Key Contributions and Findings

  1. Novel Membership Inference Attack: The authors introduce an innovative membership inference attack that differentiates between the outputs of two versions of an ML model — the original and the unlearned model. This technique enables an adversary to determine whether a data sample was initially part of the model's training set. Experimental results indicate that this attack often surpasses classical membership inference attacks, particularly in well-generalized ML models.
  2. Privacy Degradation Metrics: To quantify privacy risks associated with machine unlearning, two novel metrics, Degradation Count and Degradation Rate, are proposed. These metrics assess the differential privacy loss attributable to unlearning, providing a quantifiable basis to measure how privacy is compromised.
  3. Defense Mechanisms: The paper evaluates four possible defenses to mitigate the novel attack's impact: publishing only the predicted label, temperature scaling, differential privacy, and limiting the output to top-k confidence scores. Among these, differential privacy and publishing only the predicted label are found to be effective deterrents in preserving privacy.
  4. Broader Implications: The research highlights the paradoxical situation where an effort to enhance privacy via unlearning can inadvertently expose sensitive information.
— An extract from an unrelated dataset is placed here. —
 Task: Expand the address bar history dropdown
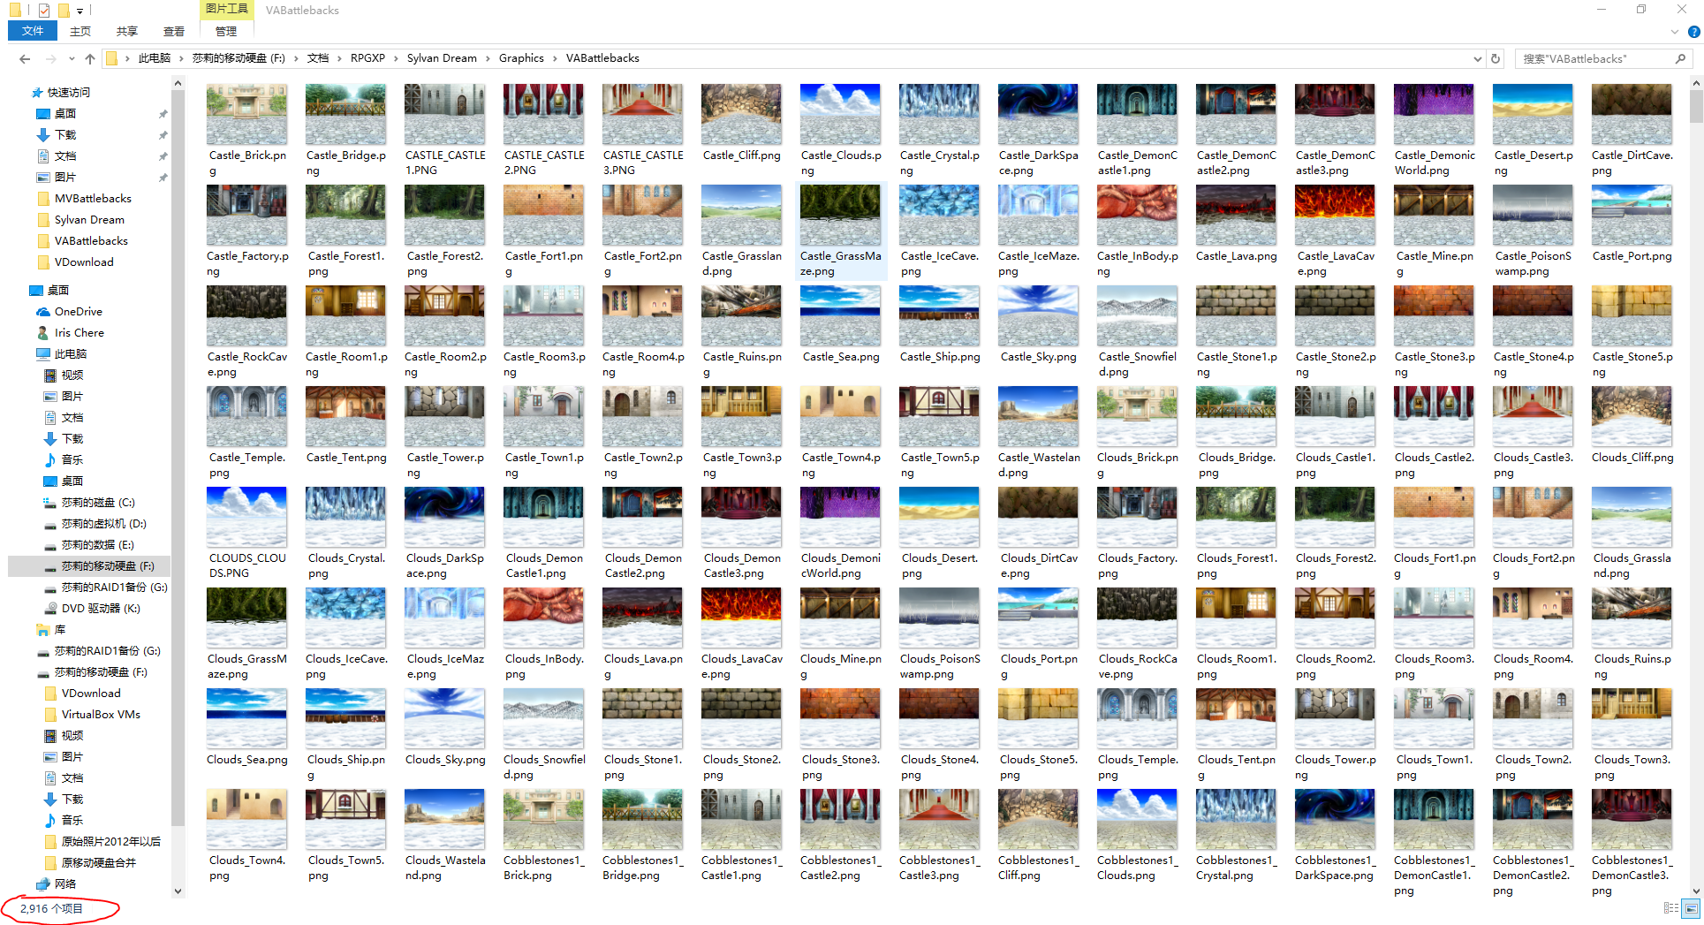coord(1478,58)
This underlines the complexity and the need for rigorous privacy assessments in deploying machine unlearning practices.

Experimental Evaluation

The paper conducts extensive experiments using categorical datasets and image datasets across various ML models, including logistic regression, decision trees, random forests, and convolutional neural networks such as DenseNet and ResNet50. The findings demonstrate that while unlearning might clear explicit traces, the residual impact on the model's parameters could allow inferences about the original training data, thus jeopardizing privacy.

Theoretical and Practical Implications

From a theoretical perspective, the findings necessitate a reevaluation of machine unlearning techniques to better understand their limitations and vulnerabilities. Practically, the insights call for developing more robust mechanisms that can ensure the intended privacy objectives without backfiring.

Future Directions

The paper opens several avenues for future exploration, including:

  • Refinement of Defense Mechanisms: Further refinement and validation of defense strategies can provide additional robustness against inference attacks in unlearning setups.
  • Evaluation Across Domains: Extending the empirical evaluations to broader contexts and datasets can validate the findings' generalizability.
  • Impact on Other AI Developments: Understanding how these privacy risks can affect other AI applications and devising ways to address them without compromising model performance or utility.

Conclusion

This research presents a critical reevaluation of machine unlearning, highlighting a significant and previously underexplored privacy risk. By providing a novel adversarial perspective on unlearning and proposing actionable solutions, this paper makes a substantial contribution to the discourse on data privacy in machine learning, prompting both researchers and practitioners to reevaluate existing strategies and implementations.